| WHAT YOU SHOULD DO |
Find how many lines below mention "will". Nothing but the number is needed.

INPUT DATA Block Start

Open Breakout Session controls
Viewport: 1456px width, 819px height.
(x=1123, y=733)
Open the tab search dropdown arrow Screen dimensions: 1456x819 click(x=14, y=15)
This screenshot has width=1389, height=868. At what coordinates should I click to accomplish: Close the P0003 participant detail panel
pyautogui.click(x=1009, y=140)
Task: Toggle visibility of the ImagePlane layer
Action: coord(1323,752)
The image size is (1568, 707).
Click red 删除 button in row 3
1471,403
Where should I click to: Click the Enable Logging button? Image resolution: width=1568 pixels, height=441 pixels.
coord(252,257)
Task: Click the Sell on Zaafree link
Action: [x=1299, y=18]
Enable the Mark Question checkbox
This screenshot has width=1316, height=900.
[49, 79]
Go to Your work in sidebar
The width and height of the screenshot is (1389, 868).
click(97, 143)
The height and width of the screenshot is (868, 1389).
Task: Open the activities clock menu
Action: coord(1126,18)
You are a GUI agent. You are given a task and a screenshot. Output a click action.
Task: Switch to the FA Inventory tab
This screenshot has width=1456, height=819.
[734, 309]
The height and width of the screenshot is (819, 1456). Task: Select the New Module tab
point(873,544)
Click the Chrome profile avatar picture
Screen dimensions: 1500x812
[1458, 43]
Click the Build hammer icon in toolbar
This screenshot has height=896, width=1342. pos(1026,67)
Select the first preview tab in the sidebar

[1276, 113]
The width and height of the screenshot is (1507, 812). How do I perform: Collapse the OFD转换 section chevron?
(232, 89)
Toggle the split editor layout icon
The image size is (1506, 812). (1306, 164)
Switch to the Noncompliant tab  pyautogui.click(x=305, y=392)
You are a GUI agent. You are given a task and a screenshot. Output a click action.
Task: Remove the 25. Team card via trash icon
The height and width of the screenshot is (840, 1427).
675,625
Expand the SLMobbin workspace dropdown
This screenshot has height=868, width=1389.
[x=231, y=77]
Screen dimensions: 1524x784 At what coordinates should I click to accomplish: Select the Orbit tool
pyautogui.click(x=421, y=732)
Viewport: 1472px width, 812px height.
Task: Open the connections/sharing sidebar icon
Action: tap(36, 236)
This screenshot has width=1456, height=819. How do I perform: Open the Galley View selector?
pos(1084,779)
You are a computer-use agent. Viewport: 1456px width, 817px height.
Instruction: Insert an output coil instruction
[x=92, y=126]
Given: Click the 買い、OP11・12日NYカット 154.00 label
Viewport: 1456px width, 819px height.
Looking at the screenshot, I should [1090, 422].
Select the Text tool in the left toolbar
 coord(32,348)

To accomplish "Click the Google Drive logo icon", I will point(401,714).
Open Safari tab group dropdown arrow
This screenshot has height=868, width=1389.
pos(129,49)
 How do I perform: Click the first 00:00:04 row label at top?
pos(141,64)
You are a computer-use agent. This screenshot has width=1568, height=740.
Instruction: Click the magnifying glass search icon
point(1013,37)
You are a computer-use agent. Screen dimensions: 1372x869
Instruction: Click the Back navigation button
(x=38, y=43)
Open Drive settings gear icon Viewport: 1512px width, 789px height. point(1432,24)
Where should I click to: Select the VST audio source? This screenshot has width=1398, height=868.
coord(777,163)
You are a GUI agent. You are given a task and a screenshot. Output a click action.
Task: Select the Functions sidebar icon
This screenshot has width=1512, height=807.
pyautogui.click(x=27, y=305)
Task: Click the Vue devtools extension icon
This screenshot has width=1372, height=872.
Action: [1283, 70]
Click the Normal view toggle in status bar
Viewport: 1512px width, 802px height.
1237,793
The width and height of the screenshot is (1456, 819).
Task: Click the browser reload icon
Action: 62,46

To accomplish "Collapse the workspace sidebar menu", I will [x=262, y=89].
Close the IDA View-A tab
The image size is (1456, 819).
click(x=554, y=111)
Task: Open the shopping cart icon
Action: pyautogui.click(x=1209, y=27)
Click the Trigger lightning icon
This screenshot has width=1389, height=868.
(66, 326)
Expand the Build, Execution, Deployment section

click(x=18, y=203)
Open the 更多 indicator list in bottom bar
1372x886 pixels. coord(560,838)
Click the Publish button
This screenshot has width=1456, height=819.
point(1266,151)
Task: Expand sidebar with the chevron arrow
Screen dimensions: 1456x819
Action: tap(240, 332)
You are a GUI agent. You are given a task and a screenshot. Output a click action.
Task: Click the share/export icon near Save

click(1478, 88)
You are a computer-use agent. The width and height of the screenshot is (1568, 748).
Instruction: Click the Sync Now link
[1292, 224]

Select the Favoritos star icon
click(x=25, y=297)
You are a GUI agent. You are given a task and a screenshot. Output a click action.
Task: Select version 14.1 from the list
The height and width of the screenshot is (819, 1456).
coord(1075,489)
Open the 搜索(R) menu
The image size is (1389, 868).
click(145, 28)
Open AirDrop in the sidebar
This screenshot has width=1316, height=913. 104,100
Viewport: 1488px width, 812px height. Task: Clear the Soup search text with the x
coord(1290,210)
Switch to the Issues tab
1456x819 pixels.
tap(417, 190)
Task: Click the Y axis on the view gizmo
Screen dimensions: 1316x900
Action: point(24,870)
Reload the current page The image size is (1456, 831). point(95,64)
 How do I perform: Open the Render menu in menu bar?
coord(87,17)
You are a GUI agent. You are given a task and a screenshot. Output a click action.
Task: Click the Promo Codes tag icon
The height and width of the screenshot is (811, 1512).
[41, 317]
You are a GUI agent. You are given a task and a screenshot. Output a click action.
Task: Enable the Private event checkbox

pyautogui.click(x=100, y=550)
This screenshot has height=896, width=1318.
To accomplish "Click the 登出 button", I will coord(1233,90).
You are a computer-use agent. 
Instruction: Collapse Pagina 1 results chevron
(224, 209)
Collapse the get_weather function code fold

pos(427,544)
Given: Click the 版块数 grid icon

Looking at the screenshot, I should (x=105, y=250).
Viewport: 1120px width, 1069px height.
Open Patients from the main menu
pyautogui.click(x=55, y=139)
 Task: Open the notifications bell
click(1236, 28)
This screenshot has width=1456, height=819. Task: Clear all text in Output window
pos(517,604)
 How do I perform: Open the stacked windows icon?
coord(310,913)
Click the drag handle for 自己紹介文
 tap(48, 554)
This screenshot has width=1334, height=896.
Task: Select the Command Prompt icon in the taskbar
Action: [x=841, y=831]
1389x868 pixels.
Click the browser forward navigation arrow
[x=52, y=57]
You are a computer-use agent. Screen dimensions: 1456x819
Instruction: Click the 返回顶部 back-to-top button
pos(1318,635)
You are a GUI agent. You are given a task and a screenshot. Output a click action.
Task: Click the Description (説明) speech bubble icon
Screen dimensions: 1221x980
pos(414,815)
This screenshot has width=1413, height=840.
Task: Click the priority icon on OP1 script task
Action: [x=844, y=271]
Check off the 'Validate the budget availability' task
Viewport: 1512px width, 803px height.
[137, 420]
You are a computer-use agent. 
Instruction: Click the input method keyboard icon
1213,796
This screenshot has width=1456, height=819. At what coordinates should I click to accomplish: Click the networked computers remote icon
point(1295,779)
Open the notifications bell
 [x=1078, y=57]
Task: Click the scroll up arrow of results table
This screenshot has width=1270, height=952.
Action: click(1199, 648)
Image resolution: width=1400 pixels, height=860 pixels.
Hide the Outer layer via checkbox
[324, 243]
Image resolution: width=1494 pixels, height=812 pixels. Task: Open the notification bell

INPUT DATA Block End

| ANSWER TO THIS EXERCISE |
3